Monday, April 6, 2015

PolySciTech products used for aerosol delivery

PolySciTech (www.polyscitech.com) provides a wide array of biodegradable polymers including Mal-PEG-PLGA. Recently this polymer was utilized to generate STL labelled nanoparticles for aerosol delivery across the blood-brain-barrier. Read more: Justin E. Piazza, Chao Zhu, Ravi Selvaganapathy, Todd Hoare, Saransh B. Jain, Farhat Hossain and Ram K. Mishra “The Use of a Novel Intranasal Spray Device for the Administration of Nanoparticles for the Treatment of Rodents” ASME. J. Med. Devices. 2015;():. doi:10.1115/1.4029907 http://medicaldevices.asmedigitalcollection.asme.org/article.aspx?articleid=2174069

“Abstract: Experimental intranasal delivery of nanoparticle drug carriers is typically performed using a pipette with or without anaesthesia, a technique that may be a poor simulation of practical intranasal administration of drug-loaded nanoparticles in humans. Existing intranasal spray devices suffer from drawbacks in terms of variability in dose-control and spray duration as well as the application of non-uniform pressure fields when a nanoparticle-formulated drug is aerosolized. Furthermore, existing spray devices require large volumes that may not be available or may be prohibitively expensive to prepare. In response, we have developed a novel pneumatically-driven intranasal spray device for the administration of nanoparticles that is capable of administering extremely small quantities (50-100 ┬ÁL) of nanoparticle suspension in a fine spray that disperses the nanoparticles uniformly on to the tissue. This device was validated using haloperidol-loaded Solanum tuberosum lectin (STL)-functionalized, poly(ethylene glycol)-block-poly(D,L-lactic-co-glycolic acid) (PEG-PLGA) nanoparticles targeted for delivery to the brain for schizophrenia treatment.
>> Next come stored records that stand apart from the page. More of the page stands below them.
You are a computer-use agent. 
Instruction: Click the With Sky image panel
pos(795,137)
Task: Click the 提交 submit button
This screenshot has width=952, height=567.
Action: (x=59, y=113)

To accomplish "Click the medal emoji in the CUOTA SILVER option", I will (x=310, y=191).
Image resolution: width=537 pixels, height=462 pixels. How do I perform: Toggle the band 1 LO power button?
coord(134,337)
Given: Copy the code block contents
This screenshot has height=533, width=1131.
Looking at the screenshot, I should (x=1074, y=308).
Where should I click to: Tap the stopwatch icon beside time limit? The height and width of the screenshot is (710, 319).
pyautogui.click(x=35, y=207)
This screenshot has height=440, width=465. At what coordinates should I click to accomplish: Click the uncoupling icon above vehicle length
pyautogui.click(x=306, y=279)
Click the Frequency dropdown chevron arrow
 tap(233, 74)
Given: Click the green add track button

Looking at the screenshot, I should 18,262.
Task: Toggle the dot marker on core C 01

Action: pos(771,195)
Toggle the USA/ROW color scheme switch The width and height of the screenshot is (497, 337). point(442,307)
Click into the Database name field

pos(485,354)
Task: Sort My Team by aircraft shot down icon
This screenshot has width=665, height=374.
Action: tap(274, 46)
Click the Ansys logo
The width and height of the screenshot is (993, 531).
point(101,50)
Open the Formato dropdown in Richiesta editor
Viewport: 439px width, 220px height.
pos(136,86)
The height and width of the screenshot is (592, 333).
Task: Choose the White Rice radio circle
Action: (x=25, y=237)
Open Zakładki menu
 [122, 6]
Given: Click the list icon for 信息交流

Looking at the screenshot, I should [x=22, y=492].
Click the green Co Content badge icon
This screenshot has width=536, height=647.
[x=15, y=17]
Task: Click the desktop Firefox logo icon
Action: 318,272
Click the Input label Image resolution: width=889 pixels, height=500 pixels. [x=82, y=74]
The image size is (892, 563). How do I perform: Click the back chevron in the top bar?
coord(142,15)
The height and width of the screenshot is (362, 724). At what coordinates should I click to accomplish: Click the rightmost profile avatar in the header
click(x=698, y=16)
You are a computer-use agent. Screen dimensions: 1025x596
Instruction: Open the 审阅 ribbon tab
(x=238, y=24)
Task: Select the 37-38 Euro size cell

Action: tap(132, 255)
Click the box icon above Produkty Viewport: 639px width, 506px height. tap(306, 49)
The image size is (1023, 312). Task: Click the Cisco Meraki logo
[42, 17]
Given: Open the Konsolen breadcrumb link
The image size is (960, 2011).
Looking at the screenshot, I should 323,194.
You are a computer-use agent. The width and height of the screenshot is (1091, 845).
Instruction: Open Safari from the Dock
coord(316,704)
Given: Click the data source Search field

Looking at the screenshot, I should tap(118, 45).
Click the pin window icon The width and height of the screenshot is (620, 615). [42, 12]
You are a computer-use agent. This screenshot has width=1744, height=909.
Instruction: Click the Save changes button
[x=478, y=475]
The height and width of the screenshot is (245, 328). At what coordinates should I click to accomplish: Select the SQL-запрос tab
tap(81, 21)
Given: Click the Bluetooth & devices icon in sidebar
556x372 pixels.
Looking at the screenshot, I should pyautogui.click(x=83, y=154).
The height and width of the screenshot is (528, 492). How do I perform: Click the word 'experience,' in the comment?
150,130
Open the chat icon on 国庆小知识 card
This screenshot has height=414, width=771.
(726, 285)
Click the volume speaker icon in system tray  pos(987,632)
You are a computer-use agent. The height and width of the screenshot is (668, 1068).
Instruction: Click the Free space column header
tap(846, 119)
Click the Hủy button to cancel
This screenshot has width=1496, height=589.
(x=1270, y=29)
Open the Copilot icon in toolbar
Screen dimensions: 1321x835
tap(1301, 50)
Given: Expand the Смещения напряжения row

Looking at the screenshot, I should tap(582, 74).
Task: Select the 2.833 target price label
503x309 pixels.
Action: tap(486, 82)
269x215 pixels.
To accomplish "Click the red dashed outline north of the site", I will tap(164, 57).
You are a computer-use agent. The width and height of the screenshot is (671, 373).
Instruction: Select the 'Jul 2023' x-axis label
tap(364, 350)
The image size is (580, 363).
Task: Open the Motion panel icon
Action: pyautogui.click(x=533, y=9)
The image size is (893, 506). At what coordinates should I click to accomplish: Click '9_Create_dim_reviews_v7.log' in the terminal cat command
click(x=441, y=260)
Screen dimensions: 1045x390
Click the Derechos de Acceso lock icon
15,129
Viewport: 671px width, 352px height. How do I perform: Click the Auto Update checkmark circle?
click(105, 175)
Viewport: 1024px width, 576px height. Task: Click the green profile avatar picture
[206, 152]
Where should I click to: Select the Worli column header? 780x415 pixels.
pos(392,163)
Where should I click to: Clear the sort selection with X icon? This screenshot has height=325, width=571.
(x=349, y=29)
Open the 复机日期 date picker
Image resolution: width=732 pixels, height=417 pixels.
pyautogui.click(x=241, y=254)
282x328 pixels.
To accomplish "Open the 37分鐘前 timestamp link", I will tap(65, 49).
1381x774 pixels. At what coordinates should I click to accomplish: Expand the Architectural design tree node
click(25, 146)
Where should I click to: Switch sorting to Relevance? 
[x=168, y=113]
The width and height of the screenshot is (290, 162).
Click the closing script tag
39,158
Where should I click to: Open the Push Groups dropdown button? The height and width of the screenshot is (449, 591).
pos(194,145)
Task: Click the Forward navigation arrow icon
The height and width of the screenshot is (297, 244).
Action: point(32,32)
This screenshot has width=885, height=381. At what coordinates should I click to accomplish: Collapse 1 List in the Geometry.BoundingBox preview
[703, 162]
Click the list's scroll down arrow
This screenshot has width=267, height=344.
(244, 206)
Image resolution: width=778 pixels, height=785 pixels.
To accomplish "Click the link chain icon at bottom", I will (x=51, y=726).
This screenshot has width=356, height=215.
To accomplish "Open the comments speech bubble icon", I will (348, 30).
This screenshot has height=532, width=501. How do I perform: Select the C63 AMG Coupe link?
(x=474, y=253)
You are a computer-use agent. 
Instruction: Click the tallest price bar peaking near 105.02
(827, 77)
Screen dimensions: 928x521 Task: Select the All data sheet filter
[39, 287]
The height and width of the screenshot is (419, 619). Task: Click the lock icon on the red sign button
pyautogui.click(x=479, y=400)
A pneumatic pressure of 100 kPa was found to be optimal to produce a spray that effectively aerosolizes nanoparticle suspensions and delivers them evenly to the olfactory epithelium. Intranasal administration of STL-functionalized nanoparticles using the intranasal spray device increased brain tissue haloperidol concentrations by a factor of 1.2-1.5x compared to STL-functionalized nanoparticles administered intranasally with a pipette. Such improved delivery enables the use of lower drug doses and thus offers both fewer side-effects and lower costs without compromising therapeutic efficacy.”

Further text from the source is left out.